Task goal ::
Give the records back in full, exactly as they read.

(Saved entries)
== Segment start ==

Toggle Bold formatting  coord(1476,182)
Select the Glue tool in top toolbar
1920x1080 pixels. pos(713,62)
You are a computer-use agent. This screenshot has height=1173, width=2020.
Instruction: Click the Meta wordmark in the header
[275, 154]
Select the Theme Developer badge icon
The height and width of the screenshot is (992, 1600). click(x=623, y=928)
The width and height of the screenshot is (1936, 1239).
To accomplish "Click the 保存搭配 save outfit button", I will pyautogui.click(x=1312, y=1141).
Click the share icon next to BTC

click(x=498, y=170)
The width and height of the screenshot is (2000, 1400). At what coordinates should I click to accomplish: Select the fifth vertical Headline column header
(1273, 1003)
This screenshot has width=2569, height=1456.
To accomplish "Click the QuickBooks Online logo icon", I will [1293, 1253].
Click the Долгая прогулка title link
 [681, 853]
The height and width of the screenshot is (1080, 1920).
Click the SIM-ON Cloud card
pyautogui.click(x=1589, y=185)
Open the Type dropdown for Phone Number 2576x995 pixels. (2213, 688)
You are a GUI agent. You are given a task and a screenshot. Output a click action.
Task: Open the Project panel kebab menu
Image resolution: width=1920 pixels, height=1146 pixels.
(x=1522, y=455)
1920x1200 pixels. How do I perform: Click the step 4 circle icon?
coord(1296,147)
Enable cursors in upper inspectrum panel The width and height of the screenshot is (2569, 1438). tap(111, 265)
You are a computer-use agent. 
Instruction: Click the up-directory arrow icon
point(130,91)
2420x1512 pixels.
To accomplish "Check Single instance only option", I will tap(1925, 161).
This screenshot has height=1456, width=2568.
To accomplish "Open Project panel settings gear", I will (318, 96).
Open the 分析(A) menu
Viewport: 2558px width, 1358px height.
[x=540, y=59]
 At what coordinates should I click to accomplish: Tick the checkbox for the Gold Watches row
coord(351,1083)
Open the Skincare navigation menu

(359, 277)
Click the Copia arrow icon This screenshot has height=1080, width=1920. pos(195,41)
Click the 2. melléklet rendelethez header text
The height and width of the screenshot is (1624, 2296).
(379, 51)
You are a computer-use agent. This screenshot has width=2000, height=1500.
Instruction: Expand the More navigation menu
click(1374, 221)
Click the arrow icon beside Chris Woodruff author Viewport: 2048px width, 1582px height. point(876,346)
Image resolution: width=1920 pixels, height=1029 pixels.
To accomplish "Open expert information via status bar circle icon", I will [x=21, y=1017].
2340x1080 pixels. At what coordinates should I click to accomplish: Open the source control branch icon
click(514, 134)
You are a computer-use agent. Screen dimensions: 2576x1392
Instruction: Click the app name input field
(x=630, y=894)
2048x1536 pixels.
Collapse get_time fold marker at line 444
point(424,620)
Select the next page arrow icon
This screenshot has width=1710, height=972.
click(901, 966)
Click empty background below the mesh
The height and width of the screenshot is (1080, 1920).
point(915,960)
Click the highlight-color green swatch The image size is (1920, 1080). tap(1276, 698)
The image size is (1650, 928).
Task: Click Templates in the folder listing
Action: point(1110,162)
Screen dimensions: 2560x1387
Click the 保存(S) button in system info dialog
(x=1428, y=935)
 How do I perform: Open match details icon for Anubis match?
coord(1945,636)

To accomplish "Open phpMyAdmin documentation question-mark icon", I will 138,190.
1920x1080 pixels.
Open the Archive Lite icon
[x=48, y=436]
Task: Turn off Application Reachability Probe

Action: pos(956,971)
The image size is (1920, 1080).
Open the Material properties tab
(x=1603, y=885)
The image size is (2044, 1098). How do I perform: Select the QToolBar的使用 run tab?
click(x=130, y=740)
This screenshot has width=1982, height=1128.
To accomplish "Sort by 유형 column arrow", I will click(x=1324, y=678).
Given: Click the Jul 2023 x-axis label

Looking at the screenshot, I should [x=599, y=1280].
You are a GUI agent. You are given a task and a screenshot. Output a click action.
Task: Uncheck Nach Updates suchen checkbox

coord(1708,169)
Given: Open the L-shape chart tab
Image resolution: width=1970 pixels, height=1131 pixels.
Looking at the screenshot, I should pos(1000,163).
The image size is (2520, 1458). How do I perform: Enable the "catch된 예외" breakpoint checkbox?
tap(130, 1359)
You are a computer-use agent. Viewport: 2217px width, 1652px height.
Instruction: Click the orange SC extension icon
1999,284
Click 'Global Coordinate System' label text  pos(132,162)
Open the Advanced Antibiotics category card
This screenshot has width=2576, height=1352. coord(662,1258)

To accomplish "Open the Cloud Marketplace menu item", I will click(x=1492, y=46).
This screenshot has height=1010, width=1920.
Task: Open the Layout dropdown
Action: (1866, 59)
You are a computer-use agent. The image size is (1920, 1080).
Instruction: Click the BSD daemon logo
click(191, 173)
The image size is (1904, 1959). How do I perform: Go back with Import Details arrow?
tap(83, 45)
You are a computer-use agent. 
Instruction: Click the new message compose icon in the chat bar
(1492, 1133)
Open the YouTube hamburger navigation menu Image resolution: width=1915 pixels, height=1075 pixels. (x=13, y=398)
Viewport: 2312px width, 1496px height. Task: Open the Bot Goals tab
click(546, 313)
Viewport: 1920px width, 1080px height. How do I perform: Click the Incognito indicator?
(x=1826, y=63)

== Segment end ==

Response to this exercise ::
Toggle Bold formatting  coord(1476,182)
Select the Glue tool in top toolbar
1920x1080 pixels. pos(713,62)
You are a computer-use agent. This screenshot has height=1173, width=2020.
Instruction: Click the Meta wordmark in the header
[275, 154]
Select the Theme Developer badge icon
The height and width of the screenshot is (992, 1600). click(x=623, y=928)
The width and height of the screenshot is (1936, 1239).
To accomplish "Click the 保存搭配 save outfit button", I will pyautogui.click(x=1312, y=1141).
Click the share icon next to BTC

click(x=498, y=170)
The width and height of the screenshot is (2000, 1400). At what coordinates should I click to accomplish: Select the fifth vertical Headline column header
(1273, 1003)
This screenshot has width=2569, height=1456.
To accomplish "Click the QuickBooks Online logo icon", I will [1293, 1253].
Click the Долгая прогулка title link
 [681, 853]
The height and width of the screenshot is (1080, 1920).
Click the SIM-ON Cloud card
pyautogui.click(x=1589, y=185)
Open the Type dropdown for Phone Number 2576x995 pixels. (2213, 688)
You are a GUI agent. You are given a task and a screenshot. Output a click action.
Task: Open the Project panel kebab menu
Image resolution: width=1920 pixels, height=1146 pixels.
(x=1522, y=455)
1920x1200 pixels. How do I perform: Click the step 4 circle icon?
coord(1296,147)
Enable cursors in upper inspectrum panel The width and height of the screenshot is (2569, 1438). tap(111, 265)
You are a computer-use agent. 
Instruction: Click the up-directory arrow icon
point(130,91)
2420x1512 pixels.
To accomplish "Check Single instance only option", I will tap(1925, 161).
This screenshot has height=1456, width=2568.
To accomplish "Open Project panel settings gear", I will (318, 96).
Open the 分析(A) menu
Viewport: 2558px width, 1358px height.
[x=540, y=59]
 At what coordinates should I click to accomplish: Tick the checkbox for the Gold Watches row
coord(351,1083)
Open the Skincare navigation menu

(359, 277)
Click the Copia arrow icon This screenshot has height=1080, width=1920. pos(195,41)
Click the 2. melléklet rendelethez header text
The height and width of the screenshot is (1624, 2296).
(379, 51)
You are a computer-use agent. This screenshot has width=2000, height=1500.
Instruction: Expand the More navigation menu
click(1374, 221)
Click the arrow icon beside Chris Woodruff author Viewport: 2048px width, 1582px height. point(876,346)
Image resolution: width=1920 pixels, height=1029 pixels.
To accomplish "Open expert information via status bar circle icon", I will [x=21, y=1017].
2340x1080 pixels. At what coordinates should I click to accomplish: Open the source control branch icon
click(514, 134)
You are a computer-use agent. Screen dimensions: 2576x1392
Instruction: Click the app name input field
(x=630, y=894)
2048x1536 pixels.
Collapse get_time fold marker at line 444
point(424,620)
Select the next page arrow icon
This screenshot has width=1710, height=972.
click(901, 966)
Click empty background below the mesh
The height and width of the screenshot is (1080, 1920).
point(915,960)
Click the highlight-color green swatch The image size is (1920, 1080). tap(1276, 698)
The image size is (1650, 928).
Task: Click Templates in the folder listing
Action: point(1110,162)
Screen dimensions: 2560x1387
Click the 保存(S) button in system info dialog
(x=1428, y=935)
 How do I perform: Open match details icon for Anubis match?
coord(1945,636)

To accomplish "Open phpMyAdmin documentation question-mark icon", I will 138,190.
1920x1080 pixels.
Open the Archive Lite icon
[x=48, y=436]
Task: Turn off Application Reachability Probe

Action: pos(956,971)
The image size is (1920, 1080).
Open the Material properties tab
(x=1603, y=885)
The image size is (2044, 1098). How do I perform: Select the QToolBar的使用 run tab?
click(x=130, y=740)
This screenshot has width=1982, height=1128.
To accomplish "Sort by 유형 column arrow", I will click(x=1324, y=678).
Given: Click the Jul 2023 x-axis label

Looking at the screenshot, I should [x=599, y=1280].
You are a GUI agent. You are given a task and a screenshot. Output a click action.
Task: Uncheck Nach Updates suchen checkbox

coord(1708,169)
Given: Open the L-shape chart tab
Image resolution: width=1970 pixels, height=1131 pixels.
Looking at the screenshot, I should pos(1000,163).
The image size is (2520, 1458). How do I perform: Enable the "catch된 예외" breakpoint checkbox?
tap(130, 1359)
You are a computer-use agent. Viewport: 2217px width, 1652px height.
Instruction: Click the orange SC extension icon
1999,284
Click 'Global Coordinate System' label text  pos(132,162)
Open the Advanced Antibiotics category card
This screenshot has width=2576, height=1352. coord(662,1258)

To accomplish "Open the Cloud Marketplace menu item", I will click(x=1492, y=46).
This screenshot has height=1010, width=1920.
Task: Open the Layout dropdown
Action: (1866, 59)
You are a computer-use agent. The image size is (1920, 1080).
Instruction: Click the BSD daemon logo
click(191, 173)
The image size is (1904, 1959). How do I perform: Go back with Import Details arrow?
tap(83, 45)
You are a computer-use agent. 
Instruction: Click the new message compose icon in the chat bar
(1492, 1133)
Open the YouTube hamburger navigation menu Image resolution: width=1915 pixels, height=1075 pixels. (x=13, y=398)
Viewport: 2312px width, 1496px height. Task: Open the Bot Goals tab
click(546, 313)
Viewport: 1920px width, 1080px height. How do I perform: Click the Incognito indicator?
(x=1826, y=63)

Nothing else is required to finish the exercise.